====== PROVIDED ENTRIES ======

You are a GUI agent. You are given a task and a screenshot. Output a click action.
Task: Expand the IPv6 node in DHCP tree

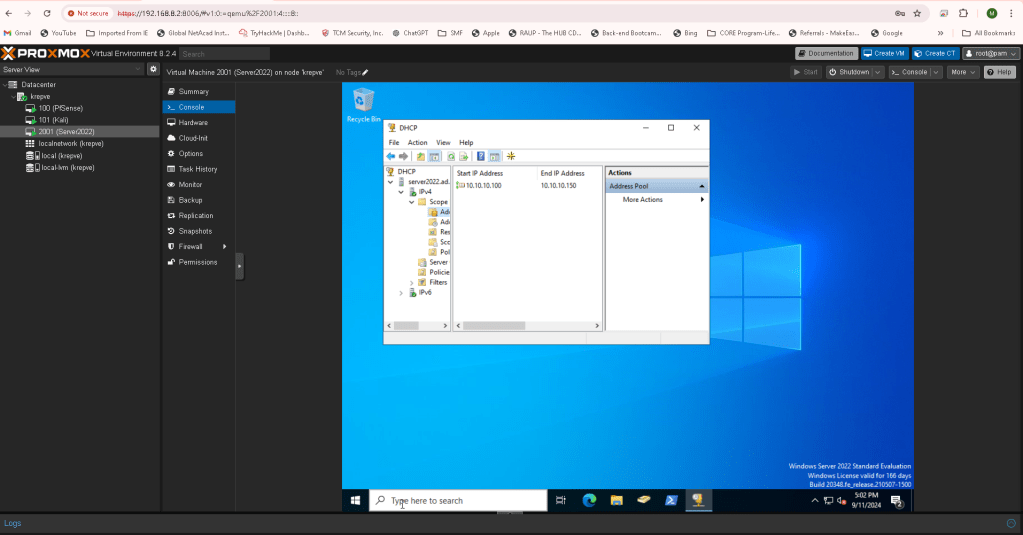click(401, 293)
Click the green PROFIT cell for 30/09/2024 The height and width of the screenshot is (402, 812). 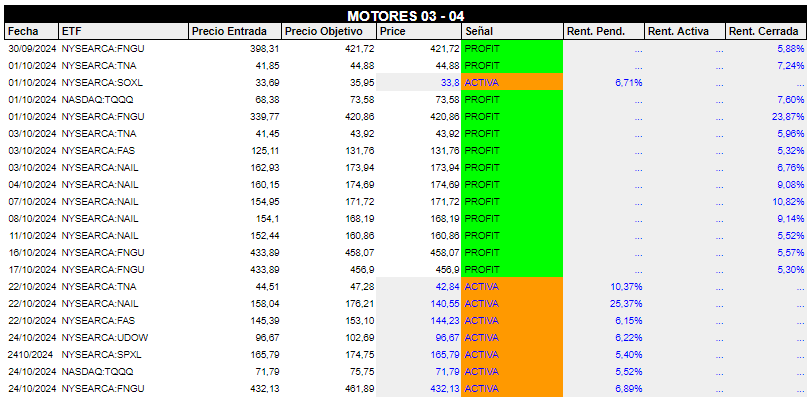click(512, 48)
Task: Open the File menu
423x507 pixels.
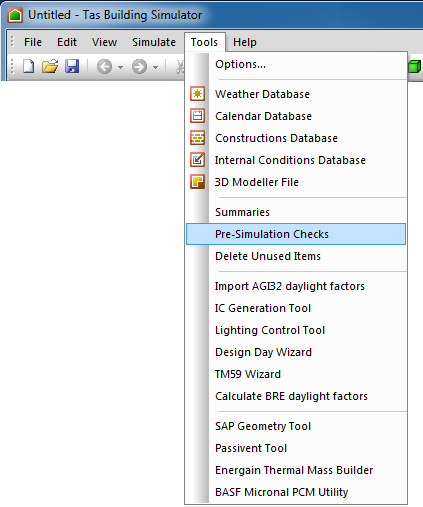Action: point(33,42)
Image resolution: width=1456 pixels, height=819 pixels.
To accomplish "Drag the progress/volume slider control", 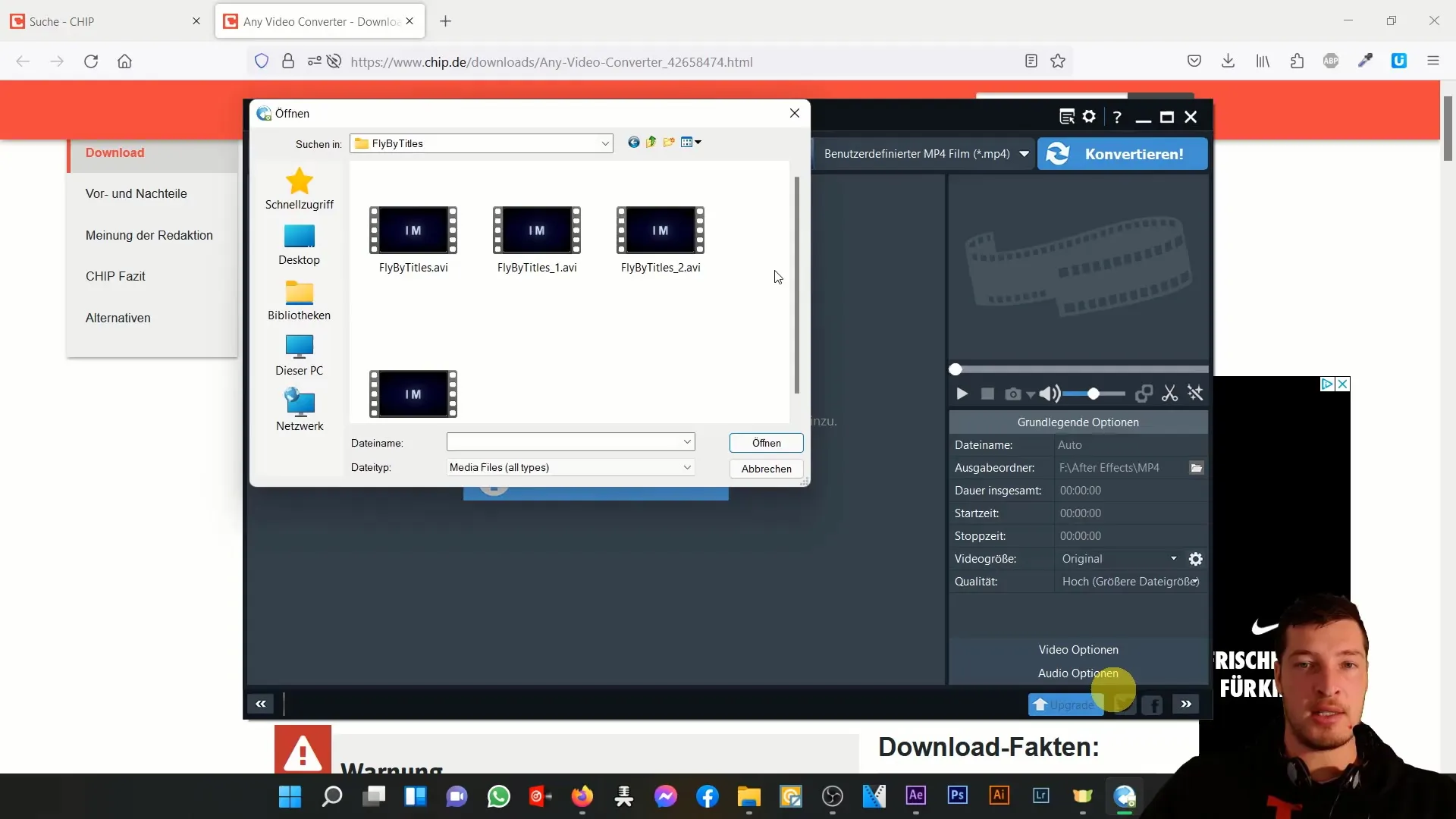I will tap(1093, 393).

======
====== PROVIDED ENTRIES ======

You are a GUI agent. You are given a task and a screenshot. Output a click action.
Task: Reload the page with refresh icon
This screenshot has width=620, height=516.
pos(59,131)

======
====== PROVIDED ENTRIES ======

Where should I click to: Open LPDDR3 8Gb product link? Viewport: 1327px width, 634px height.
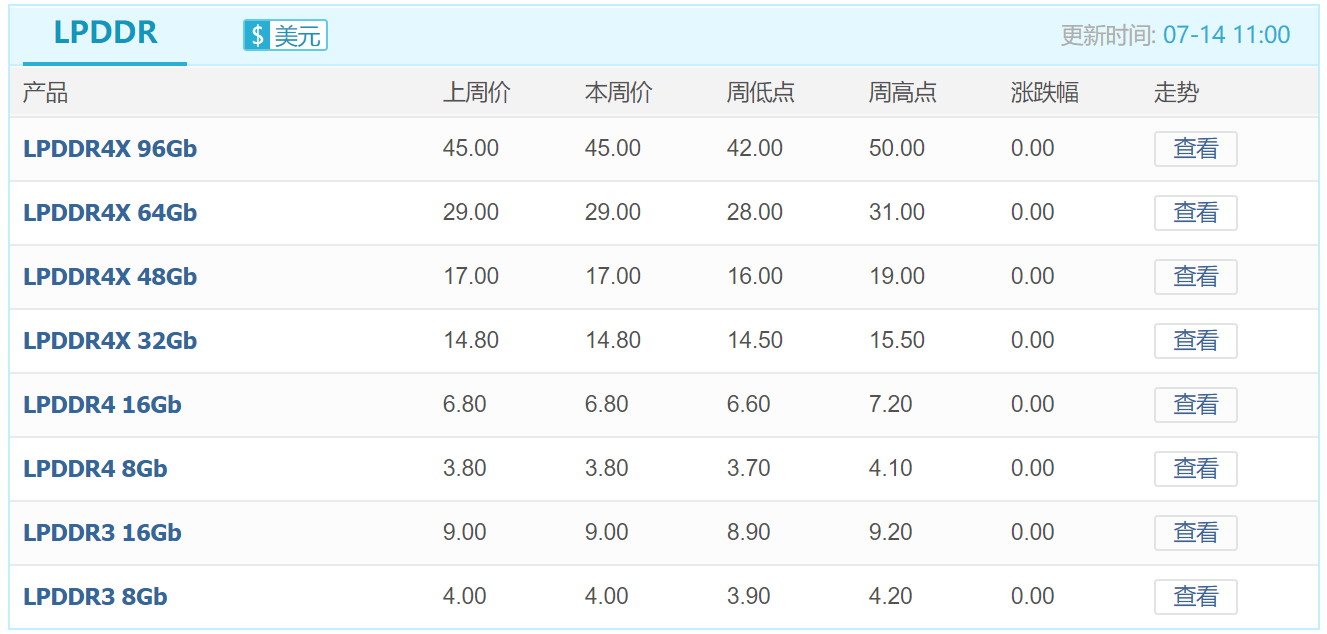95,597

======

Select every row above that contains the word "pixels".

TASK SOLUTION.
423x507 pixels.
Image resolution: width=1456 pixels, height=819 pixels.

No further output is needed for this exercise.